Click-target data:
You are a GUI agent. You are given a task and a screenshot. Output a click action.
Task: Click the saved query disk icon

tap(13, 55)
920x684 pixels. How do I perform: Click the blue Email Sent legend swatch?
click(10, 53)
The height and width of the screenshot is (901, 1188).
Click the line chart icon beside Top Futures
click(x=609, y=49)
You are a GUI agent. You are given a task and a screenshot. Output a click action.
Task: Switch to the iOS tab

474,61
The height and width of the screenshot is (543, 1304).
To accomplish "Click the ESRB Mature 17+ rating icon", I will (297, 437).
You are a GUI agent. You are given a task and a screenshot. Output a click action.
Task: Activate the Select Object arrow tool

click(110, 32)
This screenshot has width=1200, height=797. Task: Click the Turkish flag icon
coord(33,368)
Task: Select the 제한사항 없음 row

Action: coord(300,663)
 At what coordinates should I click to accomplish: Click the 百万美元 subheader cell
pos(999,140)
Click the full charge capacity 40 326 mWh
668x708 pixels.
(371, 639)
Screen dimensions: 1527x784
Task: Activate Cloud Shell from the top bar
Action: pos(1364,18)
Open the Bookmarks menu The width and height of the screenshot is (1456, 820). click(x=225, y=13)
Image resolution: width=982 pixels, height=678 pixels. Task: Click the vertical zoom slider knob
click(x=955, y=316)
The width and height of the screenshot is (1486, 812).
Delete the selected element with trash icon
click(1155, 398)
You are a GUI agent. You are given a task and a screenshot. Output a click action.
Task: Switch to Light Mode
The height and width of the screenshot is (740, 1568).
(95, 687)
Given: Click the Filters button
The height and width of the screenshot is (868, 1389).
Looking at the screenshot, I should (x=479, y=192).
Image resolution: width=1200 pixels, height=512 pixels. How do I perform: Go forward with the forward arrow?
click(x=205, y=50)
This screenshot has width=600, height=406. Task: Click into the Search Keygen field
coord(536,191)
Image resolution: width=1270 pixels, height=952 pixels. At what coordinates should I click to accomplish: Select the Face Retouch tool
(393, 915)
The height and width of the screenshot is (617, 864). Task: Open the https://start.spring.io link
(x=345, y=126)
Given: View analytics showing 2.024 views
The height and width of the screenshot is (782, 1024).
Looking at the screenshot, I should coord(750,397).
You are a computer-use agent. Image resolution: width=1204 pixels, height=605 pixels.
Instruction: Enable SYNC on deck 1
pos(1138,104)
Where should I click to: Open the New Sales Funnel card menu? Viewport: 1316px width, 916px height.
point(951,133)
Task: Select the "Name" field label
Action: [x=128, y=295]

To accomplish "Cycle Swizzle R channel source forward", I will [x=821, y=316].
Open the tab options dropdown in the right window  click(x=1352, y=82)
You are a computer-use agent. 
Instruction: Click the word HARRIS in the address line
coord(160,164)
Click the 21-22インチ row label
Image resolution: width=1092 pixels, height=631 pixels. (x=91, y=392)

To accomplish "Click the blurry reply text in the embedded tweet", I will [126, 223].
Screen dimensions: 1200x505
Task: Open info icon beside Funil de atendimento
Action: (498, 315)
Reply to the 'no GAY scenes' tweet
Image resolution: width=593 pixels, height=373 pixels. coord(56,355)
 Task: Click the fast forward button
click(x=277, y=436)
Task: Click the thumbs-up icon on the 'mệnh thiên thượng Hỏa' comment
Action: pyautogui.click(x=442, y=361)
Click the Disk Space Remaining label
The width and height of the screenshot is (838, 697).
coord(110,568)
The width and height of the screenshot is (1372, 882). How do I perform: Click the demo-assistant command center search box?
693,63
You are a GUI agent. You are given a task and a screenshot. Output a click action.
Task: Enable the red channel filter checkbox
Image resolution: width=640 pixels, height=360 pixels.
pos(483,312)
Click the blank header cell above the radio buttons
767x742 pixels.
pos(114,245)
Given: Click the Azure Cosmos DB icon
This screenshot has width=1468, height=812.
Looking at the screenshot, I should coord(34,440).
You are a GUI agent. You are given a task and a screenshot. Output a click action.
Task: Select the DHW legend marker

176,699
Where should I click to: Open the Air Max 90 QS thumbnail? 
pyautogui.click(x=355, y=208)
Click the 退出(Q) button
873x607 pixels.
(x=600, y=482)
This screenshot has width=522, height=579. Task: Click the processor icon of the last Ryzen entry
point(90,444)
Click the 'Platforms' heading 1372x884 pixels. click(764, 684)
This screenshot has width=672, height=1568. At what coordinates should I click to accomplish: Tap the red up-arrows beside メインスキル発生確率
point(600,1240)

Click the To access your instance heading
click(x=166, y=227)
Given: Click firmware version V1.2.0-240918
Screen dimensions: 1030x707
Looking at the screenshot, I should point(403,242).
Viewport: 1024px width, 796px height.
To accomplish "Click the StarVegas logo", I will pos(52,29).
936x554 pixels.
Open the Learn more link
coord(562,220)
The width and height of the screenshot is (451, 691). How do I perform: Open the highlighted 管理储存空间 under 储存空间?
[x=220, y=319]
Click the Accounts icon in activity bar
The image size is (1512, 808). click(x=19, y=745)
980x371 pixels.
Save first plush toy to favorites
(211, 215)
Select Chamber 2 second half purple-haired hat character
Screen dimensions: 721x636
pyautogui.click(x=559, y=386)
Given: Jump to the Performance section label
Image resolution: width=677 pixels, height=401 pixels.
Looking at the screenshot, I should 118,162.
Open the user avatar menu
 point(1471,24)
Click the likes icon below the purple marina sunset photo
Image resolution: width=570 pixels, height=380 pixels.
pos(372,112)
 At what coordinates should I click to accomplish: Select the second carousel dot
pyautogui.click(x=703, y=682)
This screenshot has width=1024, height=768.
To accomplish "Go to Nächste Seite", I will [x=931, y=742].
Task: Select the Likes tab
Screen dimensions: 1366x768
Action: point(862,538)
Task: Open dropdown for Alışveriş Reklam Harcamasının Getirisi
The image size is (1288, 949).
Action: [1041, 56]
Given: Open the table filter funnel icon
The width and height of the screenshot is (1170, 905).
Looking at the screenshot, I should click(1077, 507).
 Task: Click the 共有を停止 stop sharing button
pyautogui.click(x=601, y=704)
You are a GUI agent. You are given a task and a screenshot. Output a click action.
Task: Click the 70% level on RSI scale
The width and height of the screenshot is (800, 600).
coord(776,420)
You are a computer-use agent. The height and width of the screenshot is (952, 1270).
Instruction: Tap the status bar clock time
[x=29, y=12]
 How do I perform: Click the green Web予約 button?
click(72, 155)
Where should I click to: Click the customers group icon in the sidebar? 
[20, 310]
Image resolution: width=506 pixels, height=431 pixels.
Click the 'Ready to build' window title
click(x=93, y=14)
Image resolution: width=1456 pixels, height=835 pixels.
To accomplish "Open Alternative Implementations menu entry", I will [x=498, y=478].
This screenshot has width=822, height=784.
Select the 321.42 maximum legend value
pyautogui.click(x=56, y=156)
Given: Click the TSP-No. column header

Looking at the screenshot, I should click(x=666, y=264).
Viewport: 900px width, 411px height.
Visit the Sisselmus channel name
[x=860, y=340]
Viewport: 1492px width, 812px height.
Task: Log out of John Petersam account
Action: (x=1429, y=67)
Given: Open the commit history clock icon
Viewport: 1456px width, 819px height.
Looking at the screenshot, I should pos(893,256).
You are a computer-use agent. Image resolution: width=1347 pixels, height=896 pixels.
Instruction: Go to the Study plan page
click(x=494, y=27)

[Written request] Copy the entries verbatim from the line with "The width and height of the screenshot is (1372, 882)." up to and including the line with "Looking at the screenshot, I should coord(34,440).".

[Correct output]
The width and height of the screenshot is (1372, 882). How do I perform: Click the demo-assistant command center search box?
693,63
You are a GUI agent. You are given a task and a screenshot. Output a click action.
Task: Enable the red channel filter checkbox
Image resolution: width=640 pixels, height=360 pixels.
pos(483,312)
Click the blank header cell above the radio buttons
767x742 pixels.
pos(114,245)
Given: Click the Azure Cosmos DB icon
This screenshot has width=1468, height=812.
Looking at the screenshot, I should coord(34,440).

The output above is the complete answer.